Start of GIVEN RECORDS

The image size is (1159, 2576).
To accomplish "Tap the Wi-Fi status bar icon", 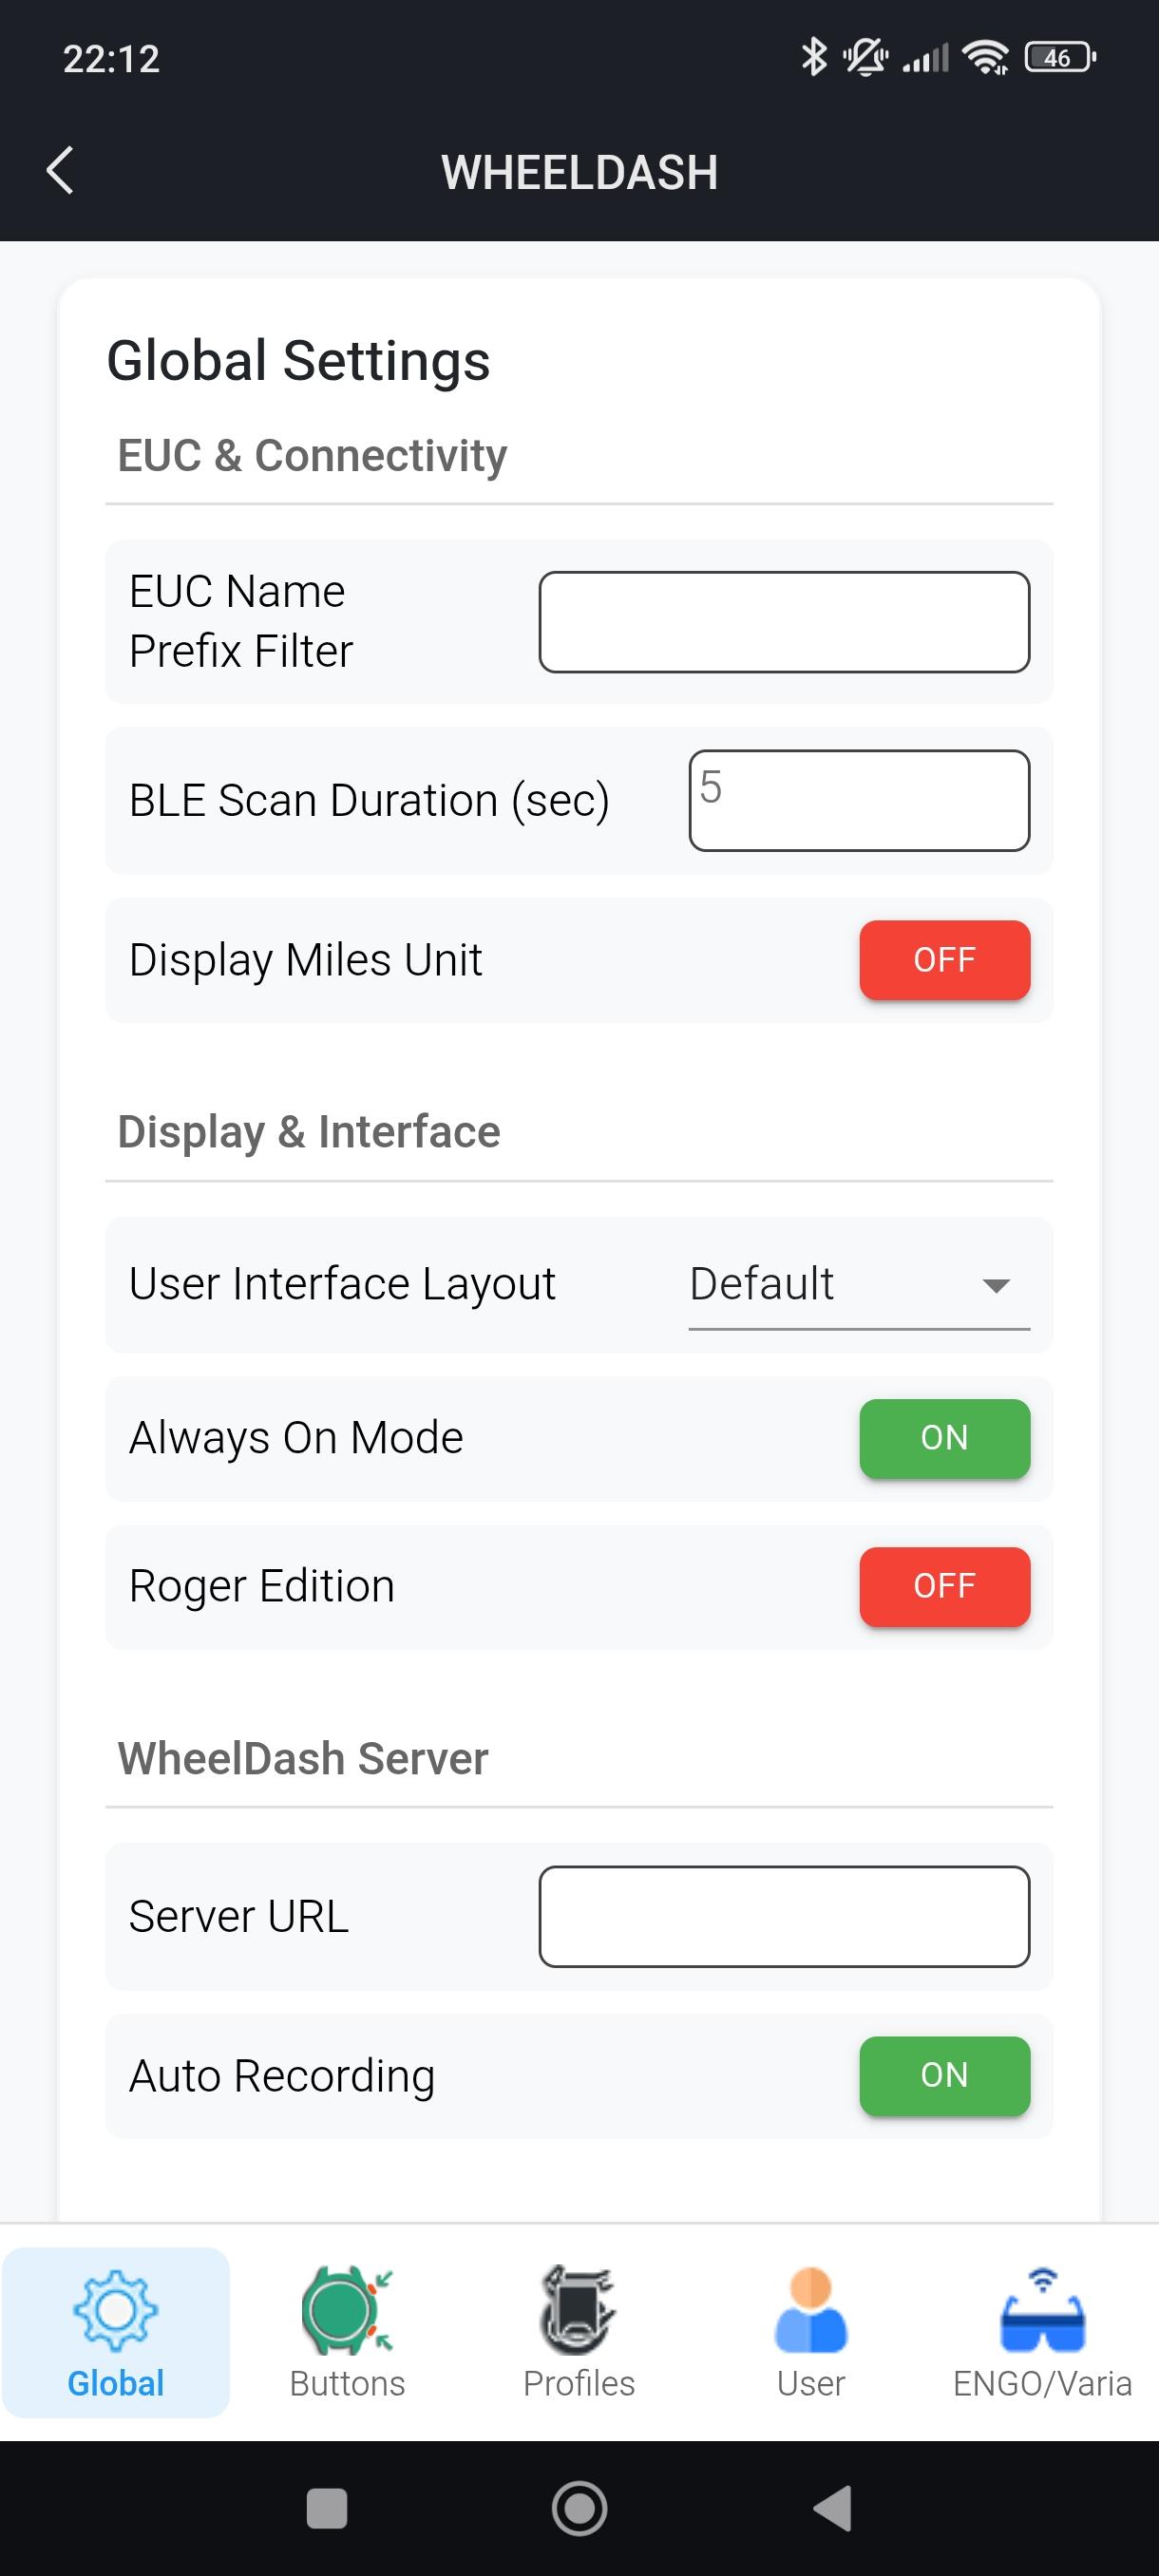I will click(985, 57).
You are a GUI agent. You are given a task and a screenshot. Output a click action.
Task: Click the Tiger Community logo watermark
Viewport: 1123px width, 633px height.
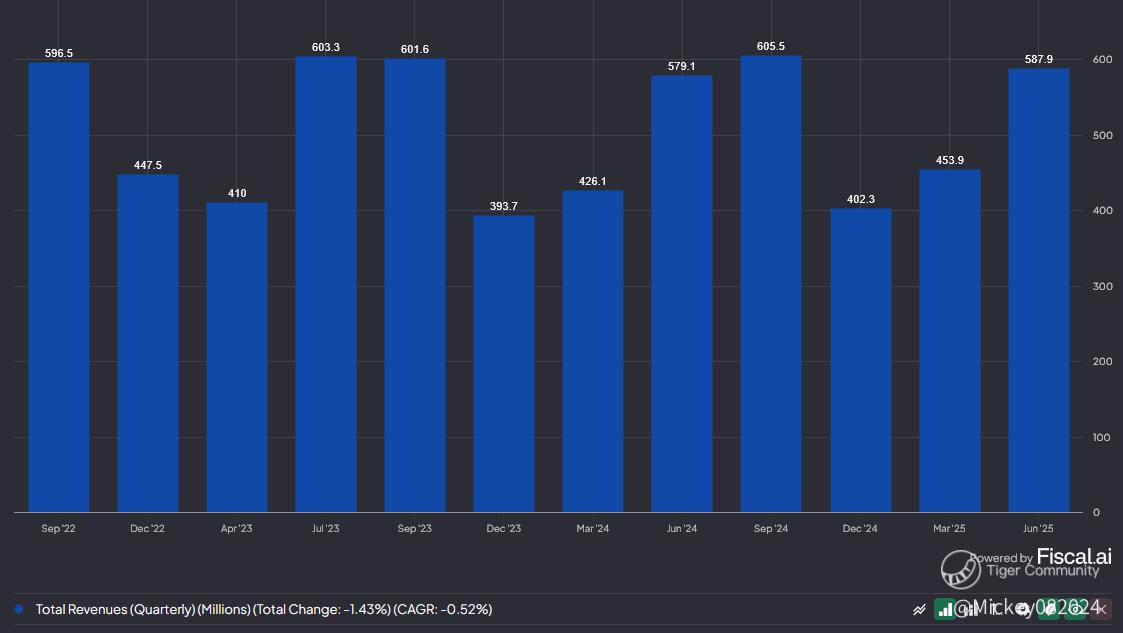tap(960, 569)
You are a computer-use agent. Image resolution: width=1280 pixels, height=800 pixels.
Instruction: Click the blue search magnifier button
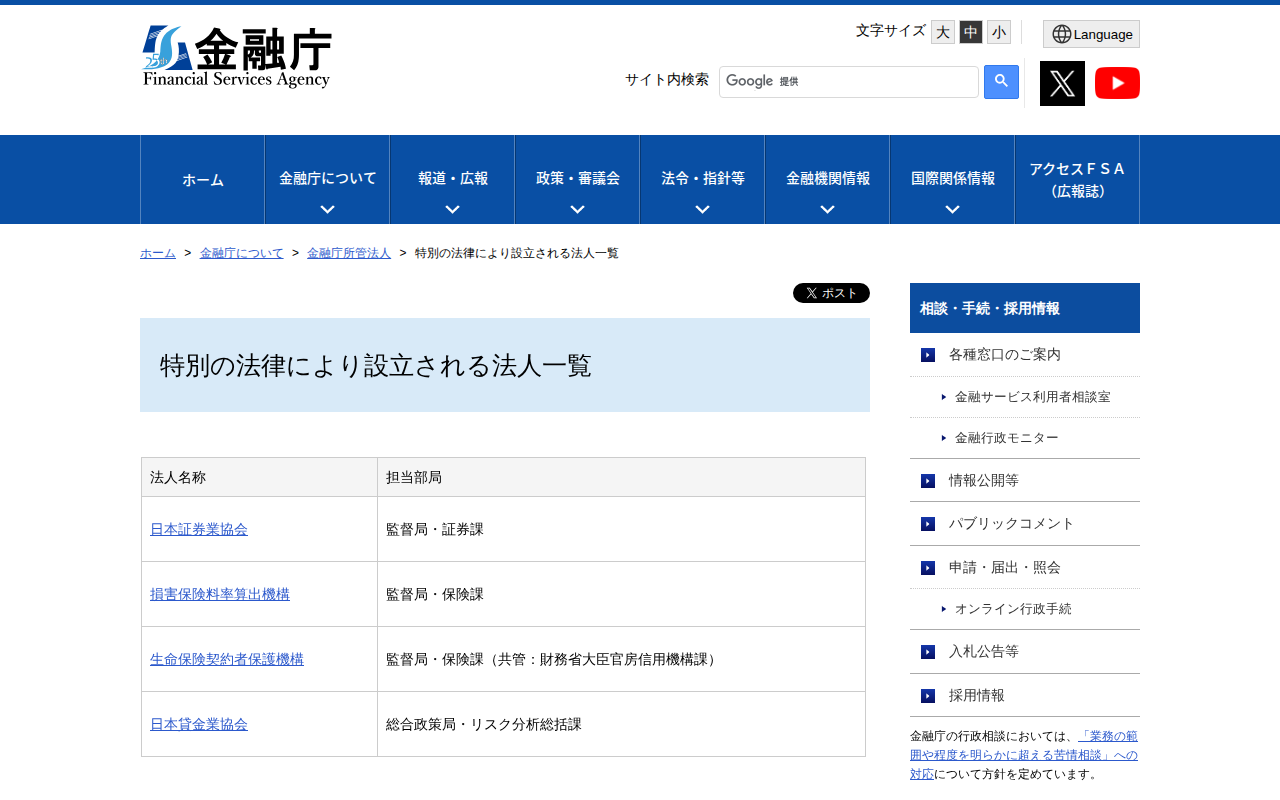(1001, 82)
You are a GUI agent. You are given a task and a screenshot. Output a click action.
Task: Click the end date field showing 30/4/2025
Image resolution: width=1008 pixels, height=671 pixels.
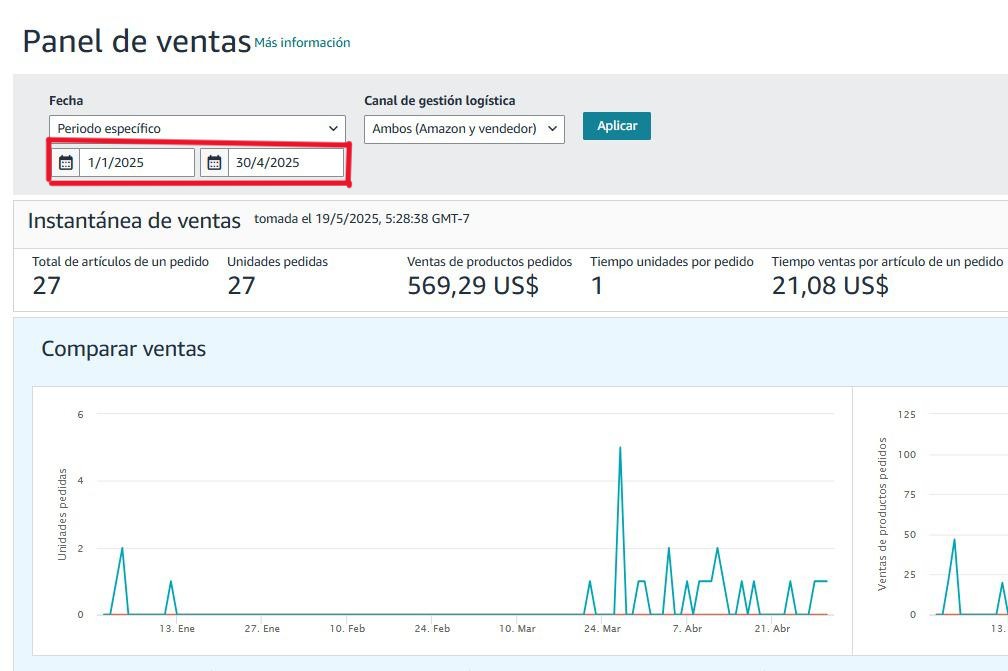285,163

End of GIVEN RECORDS

**AIM OF THE TASK:** Your copy should begin at the line containing "Image resolution: width=1008" and end at the last line of the data above, matching each line exactly and holding no pictures.

**SOLUTION BELOW:**
Image resolution: width=1008 pixels, height=671 pixels.
285,163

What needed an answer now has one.